The ship feels quite crowded after adding another several hundred people in San Diego. We try not to feel proprietary about spaces we had begun to call our own, moving during the day from the library to the Crow’s Nest to the restaurant, walking the Promenade deck (My pace is about a twenty-five minute mile: it takes me 7-8 minutes to go around once, and the sign tells us 3.5 rounds makes a mile.) The only assigned places are our own cabin and our table for two at the early seating for dinner.
Our cabin is nicely central on the Main Deck, right next to the mid-ships bank of elevators. We have an Ocean view and are not far above the waterline. The window is at the head of the comfy Queen-size bed, then comes the sitting area and tables, a set of built-in drawers, closets opposite the head, and the door. The Steward, come to take away our breakfast tray on the mornings we’ve had breakfast in the cabin, manages to hoist the big tray onto his shoulder so he can fit in the narrow passage and still have a hand free to open the door for himself.

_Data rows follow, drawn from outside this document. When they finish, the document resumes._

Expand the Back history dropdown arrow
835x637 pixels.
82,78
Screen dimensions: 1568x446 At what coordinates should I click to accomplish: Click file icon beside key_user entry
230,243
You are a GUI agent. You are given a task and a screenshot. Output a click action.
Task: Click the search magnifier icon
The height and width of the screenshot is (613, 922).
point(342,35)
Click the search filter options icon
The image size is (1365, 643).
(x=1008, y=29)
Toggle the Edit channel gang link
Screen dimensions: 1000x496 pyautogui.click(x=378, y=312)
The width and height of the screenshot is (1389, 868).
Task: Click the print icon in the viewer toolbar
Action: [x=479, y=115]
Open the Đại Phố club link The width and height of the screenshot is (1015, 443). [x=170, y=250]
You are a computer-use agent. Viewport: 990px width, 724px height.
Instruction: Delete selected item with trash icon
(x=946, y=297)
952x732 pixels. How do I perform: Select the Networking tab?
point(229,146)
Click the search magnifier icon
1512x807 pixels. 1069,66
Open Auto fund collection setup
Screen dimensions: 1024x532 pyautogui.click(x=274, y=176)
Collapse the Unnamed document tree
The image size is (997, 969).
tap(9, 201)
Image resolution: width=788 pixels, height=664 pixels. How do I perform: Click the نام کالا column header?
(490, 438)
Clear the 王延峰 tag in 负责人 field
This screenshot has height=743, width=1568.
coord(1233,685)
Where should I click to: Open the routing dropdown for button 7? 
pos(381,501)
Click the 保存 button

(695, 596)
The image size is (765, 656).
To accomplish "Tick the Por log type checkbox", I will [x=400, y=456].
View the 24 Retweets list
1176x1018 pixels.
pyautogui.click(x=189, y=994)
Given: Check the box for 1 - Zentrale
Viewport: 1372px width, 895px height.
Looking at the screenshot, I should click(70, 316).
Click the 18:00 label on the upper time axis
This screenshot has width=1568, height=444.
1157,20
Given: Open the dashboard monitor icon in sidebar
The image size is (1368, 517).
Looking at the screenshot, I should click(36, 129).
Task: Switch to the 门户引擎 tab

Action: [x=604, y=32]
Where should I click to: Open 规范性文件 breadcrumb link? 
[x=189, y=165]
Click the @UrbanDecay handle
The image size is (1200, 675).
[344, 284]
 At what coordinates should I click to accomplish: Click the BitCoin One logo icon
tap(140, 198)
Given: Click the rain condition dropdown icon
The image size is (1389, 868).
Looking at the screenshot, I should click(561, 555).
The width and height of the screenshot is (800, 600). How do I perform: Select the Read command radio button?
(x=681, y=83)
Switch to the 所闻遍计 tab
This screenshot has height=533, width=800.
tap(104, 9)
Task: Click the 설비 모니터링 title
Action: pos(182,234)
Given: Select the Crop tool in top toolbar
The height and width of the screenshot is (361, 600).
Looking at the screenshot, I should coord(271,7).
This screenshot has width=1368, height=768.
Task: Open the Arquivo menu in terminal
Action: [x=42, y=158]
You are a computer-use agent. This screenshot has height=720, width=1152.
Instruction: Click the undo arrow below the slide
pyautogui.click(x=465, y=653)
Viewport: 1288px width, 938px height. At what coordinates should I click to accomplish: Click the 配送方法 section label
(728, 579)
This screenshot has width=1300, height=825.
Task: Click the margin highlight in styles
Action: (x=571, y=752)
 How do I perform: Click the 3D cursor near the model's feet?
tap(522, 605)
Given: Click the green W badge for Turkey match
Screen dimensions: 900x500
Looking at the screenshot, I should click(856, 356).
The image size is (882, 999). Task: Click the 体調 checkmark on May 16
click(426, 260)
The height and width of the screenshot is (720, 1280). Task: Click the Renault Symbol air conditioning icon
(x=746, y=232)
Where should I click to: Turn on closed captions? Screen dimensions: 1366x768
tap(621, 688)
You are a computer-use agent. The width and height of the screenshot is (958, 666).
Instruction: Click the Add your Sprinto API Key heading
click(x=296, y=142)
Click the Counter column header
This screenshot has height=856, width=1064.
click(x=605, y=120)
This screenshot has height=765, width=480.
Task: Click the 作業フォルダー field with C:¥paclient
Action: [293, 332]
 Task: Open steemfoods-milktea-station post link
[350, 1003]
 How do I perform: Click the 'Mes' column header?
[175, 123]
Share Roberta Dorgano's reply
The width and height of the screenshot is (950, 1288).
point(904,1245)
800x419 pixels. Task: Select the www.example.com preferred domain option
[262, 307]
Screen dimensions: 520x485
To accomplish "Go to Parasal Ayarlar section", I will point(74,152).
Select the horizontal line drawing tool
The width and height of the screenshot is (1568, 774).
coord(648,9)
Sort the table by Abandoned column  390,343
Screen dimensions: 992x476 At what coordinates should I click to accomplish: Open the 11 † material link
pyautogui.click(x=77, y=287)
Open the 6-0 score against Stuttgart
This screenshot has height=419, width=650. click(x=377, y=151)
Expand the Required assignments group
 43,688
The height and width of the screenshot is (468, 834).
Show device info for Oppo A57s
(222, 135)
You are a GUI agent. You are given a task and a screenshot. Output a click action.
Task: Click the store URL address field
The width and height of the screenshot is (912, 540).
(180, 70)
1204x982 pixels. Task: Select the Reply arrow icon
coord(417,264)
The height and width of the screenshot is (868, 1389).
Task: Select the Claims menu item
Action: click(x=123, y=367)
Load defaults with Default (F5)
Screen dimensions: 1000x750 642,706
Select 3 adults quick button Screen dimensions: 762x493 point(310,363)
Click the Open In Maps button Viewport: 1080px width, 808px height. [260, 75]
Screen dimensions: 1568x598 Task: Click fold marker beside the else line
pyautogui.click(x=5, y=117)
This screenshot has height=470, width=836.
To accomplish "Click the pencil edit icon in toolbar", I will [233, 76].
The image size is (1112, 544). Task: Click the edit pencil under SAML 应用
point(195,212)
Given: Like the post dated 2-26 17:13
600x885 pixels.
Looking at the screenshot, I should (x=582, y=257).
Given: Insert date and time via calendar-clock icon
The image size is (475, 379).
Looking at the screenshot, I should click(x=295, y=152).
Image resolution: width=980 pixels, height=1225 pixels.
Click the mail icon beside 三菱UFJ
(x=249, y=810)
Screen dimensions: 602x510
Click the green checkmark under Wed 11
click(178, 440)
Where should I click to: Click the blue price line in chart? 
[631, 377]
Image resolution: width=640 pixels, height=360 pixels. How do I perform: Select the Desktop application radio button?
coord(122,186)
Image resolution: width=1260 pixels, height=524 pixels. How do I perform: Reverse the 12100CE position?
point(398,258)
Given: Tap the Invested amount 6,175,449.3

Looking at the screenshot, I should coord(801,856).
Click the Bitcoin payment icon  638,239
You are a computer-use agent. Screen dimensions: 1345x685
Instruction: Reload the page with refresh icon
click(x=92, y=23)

When we return in the evening to go to bed, there’s always a towel creature to greet us. Last night it was a friendly dog.
Today, Tom and I had separated to go to different things after a 9:00 Writers workshop. We found each other eventually and managed a watercolor workshop after lunch in the Crow’s Nest. There’s a significant swell so people navigate holding onto each other, to railings, leaning against bulkheads, walking with bent knees and ready for a quick side-step.
The writer’s group is going to prove fun, people coming for different reasons, one way to meet people with like interests. It will happen in the morning every “sea day.” One person started it, but clearly the group is open to different writing exercises, conversations.